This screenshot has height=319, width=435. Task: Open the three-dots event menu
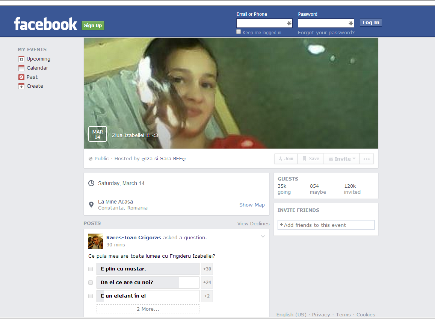click(x=366, y=159)
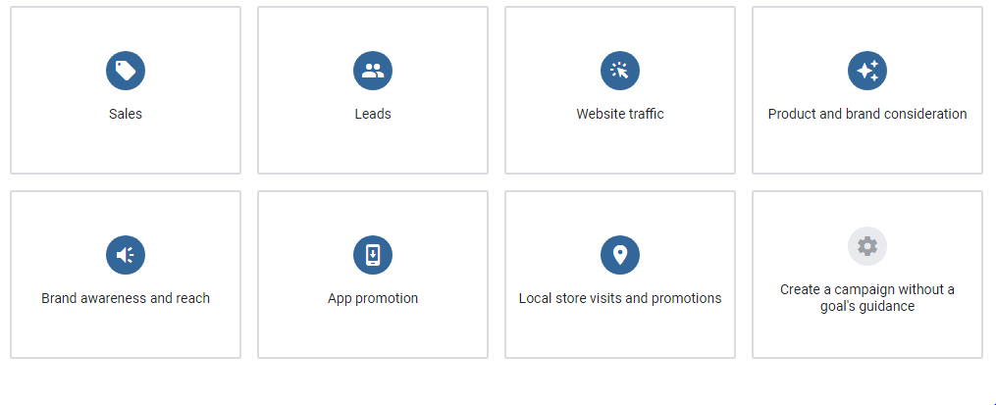Choose Create a campaign without a goal's guidance
This screenshot has width=996, height=405.
pos(867,298)

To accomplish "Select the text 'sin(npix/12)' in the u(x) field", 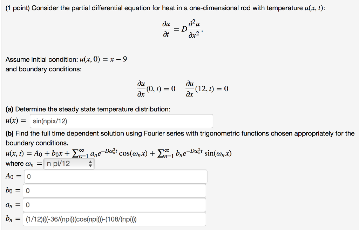I will [x=49, y=121].
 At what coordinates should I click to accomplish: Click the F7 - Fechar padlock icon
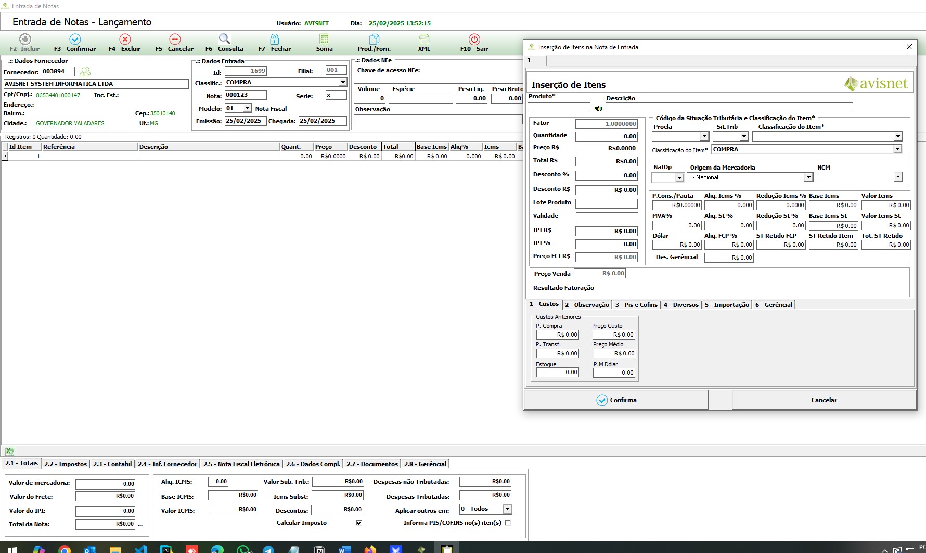pos(274,40)

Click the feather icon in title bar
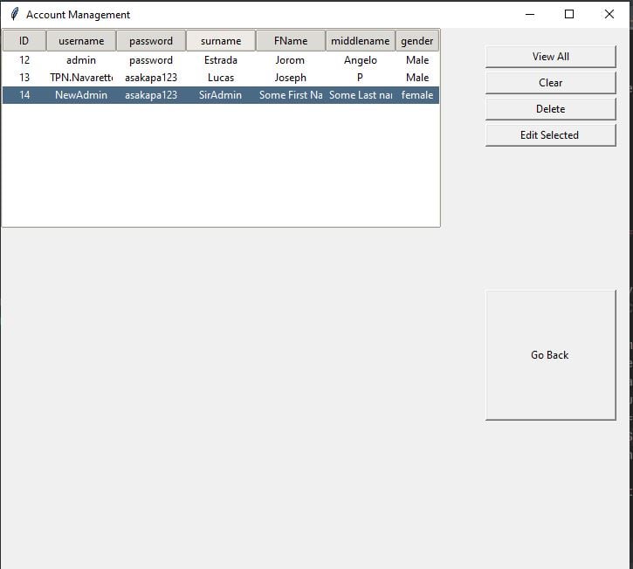tap(14, 14)
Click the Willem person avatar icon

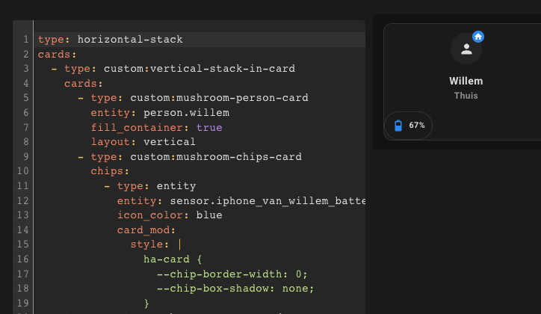(x=466, y=49)
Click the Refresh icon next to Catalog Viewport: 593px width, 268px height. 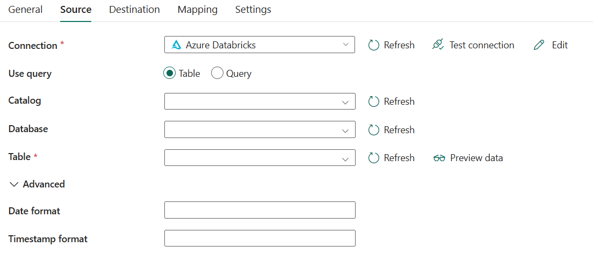pyautogui.click(x=374, y=102)
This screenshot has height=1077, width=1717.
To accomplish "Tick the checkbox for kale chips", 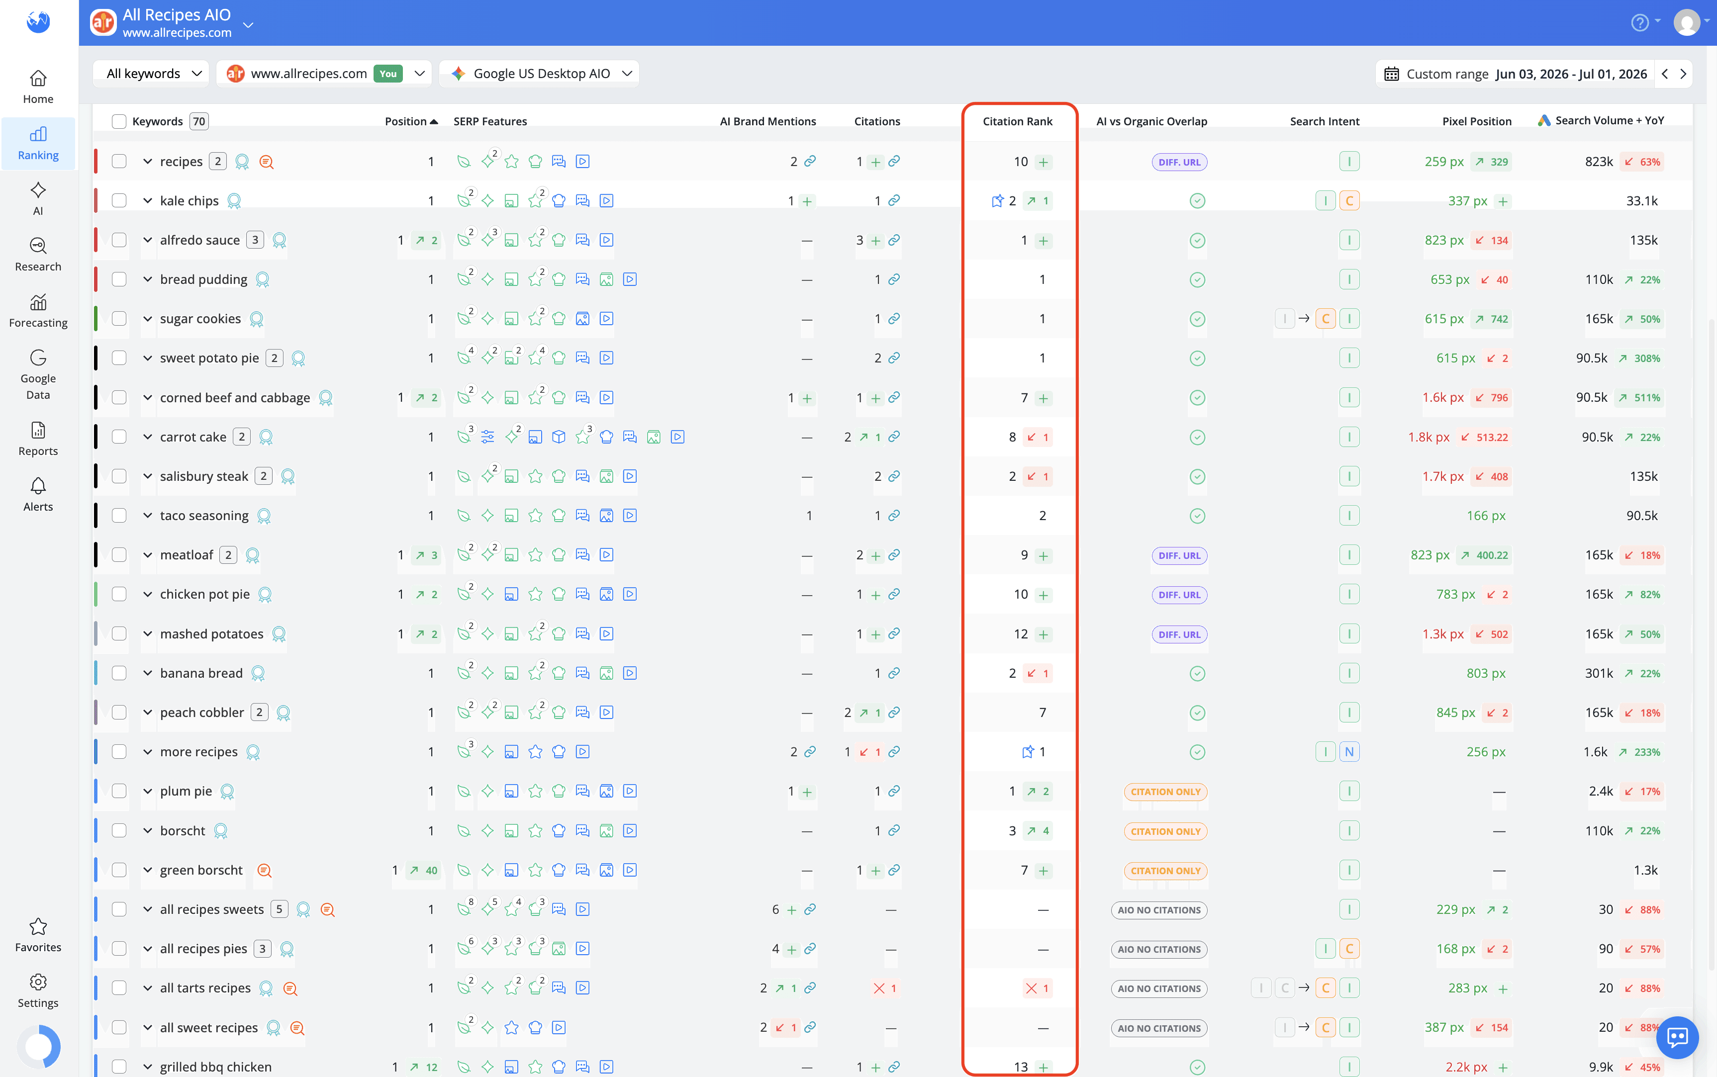I will 119,201.

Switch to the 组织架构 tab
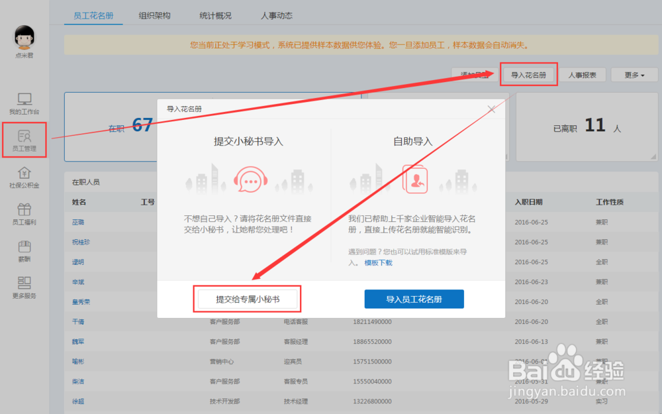click(154, 15)
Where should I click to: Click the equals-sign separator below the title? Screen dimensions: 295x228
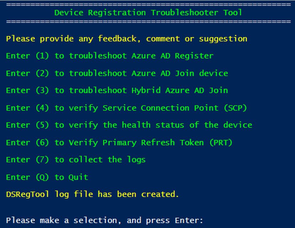pyautogui.click(x=148, y=22)
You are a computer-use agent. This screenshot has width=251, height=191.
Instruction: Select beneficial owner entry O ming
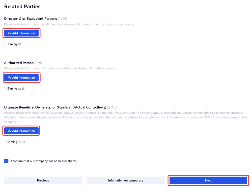[11, 142]
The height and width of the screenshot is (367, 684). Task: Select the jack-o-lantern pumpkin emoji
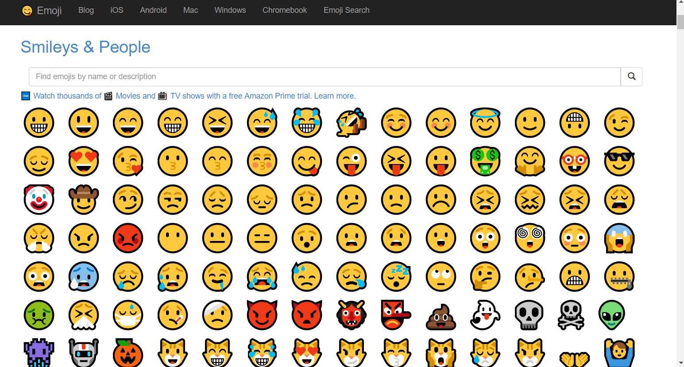[x=128, y=353]
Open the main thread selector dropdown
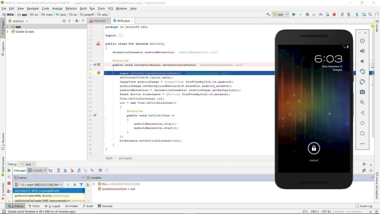This screenshot has width=380, height=214. pos(38,185)
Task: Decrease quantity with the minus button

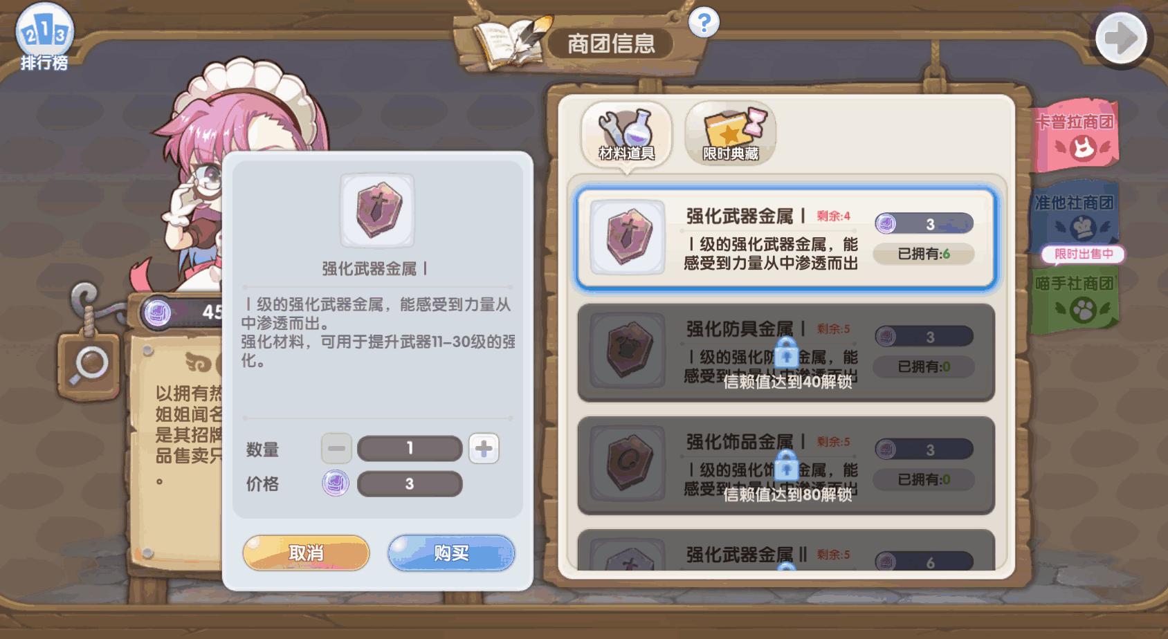Action: click(x=337, y=449)
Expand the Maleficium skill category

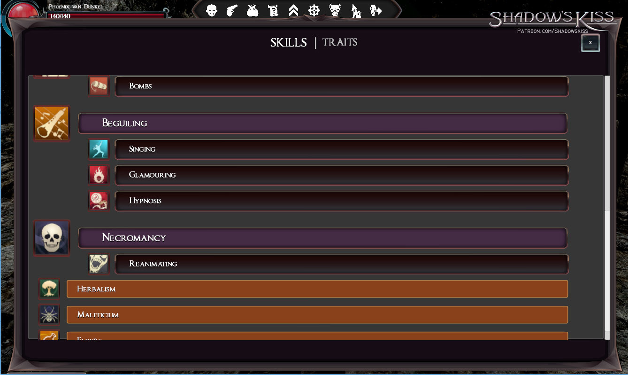[317, 314]
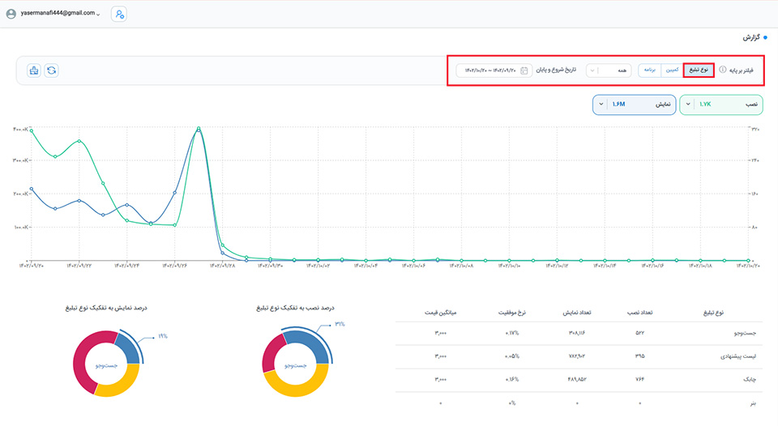This screenshot has width=778, height=426.
Task: Expand the نصب metric dropdown
Action: [688, 104]
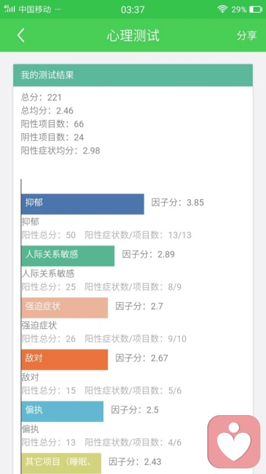266x474 pixels.
Task: Tap the 中国移动 carrier label
Action: 35,9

:::::

_TASK GOAL_
The answer consists solely of the lines from the one holding "Instruction: Select beneficial" through the final line of the records, both ends included, each duplicated exactly. Leave images out.

_SOLUTION FOR THIS PROBLEM_
Instruction: Select beneficial owner entry O ming
[11, 142]
The height and width of the screenshot is (367, 684). Task: Select the jack-o-lantern pumpkin emoji
[x=128, y=353]
Open the main thread selector dropdown
This screenshot has width=380, height=214. pos(38,185)
Task: Decrease quantity with the minus button

Action: click(x=337, y=449)
Expand the Maleficium skill category

[317, 314]
This screenshot has width=778, height=426.
Task: Expand the نصب metric dropdown
Action: [688, 104]
266x474 pixels.
Task: Tap the 中国移动 carrier label
Action: 35,9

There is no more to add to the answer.